▶ INSTRUCTIONS FOR THE TASK:
Line by line, give the data again exactly as it appears, but without pictures.

[Saved data entries]

● ● ● ● ● ● ●

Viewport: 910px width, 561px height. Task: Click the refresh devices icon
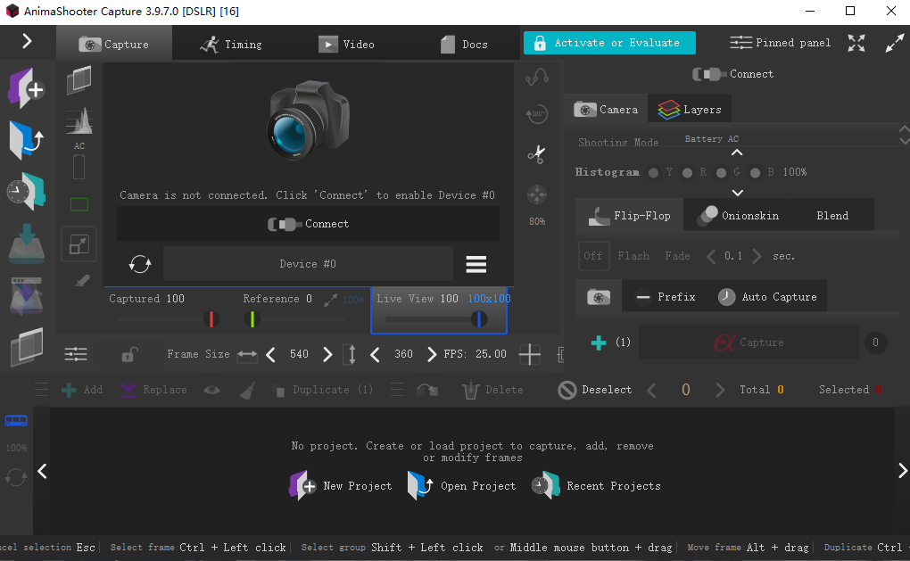pos(140,264)
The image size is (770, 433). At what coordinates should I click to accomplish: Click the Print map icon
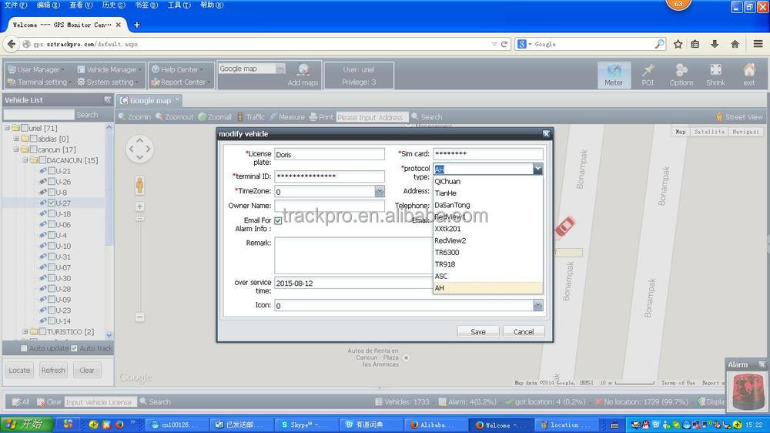313,117
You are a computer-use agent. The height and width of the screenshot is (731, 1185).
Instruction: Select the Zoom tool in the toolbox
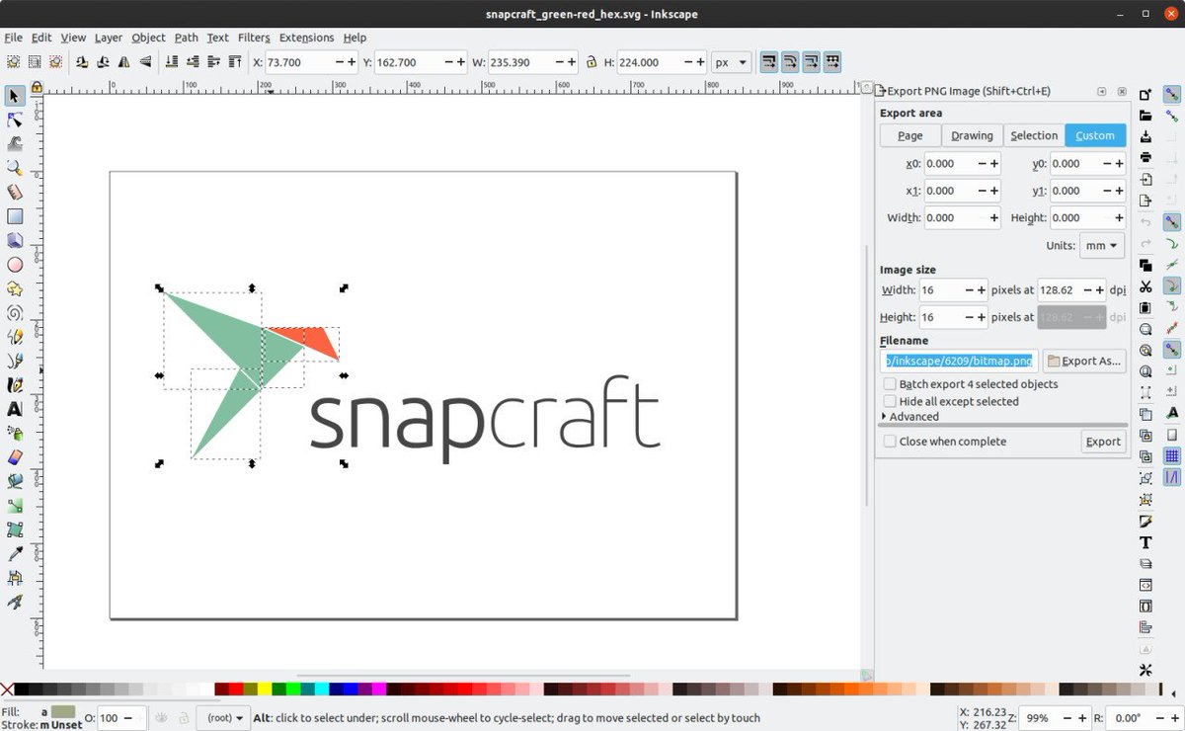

● ● ● ● ● ● ●

▶ TASK OUTPUT:
Viewport: 910px width, 561px height. Task: Click the refresh devices icon
pos(140,264)
The image size is (770, 433). At what coordinates should I click to accomplish: Click the Print map icon
313,117
You are a computer-use agent. The height and width of the screenshot is (731, 1185).
Instruction: Select the Zoom tool in the toolbox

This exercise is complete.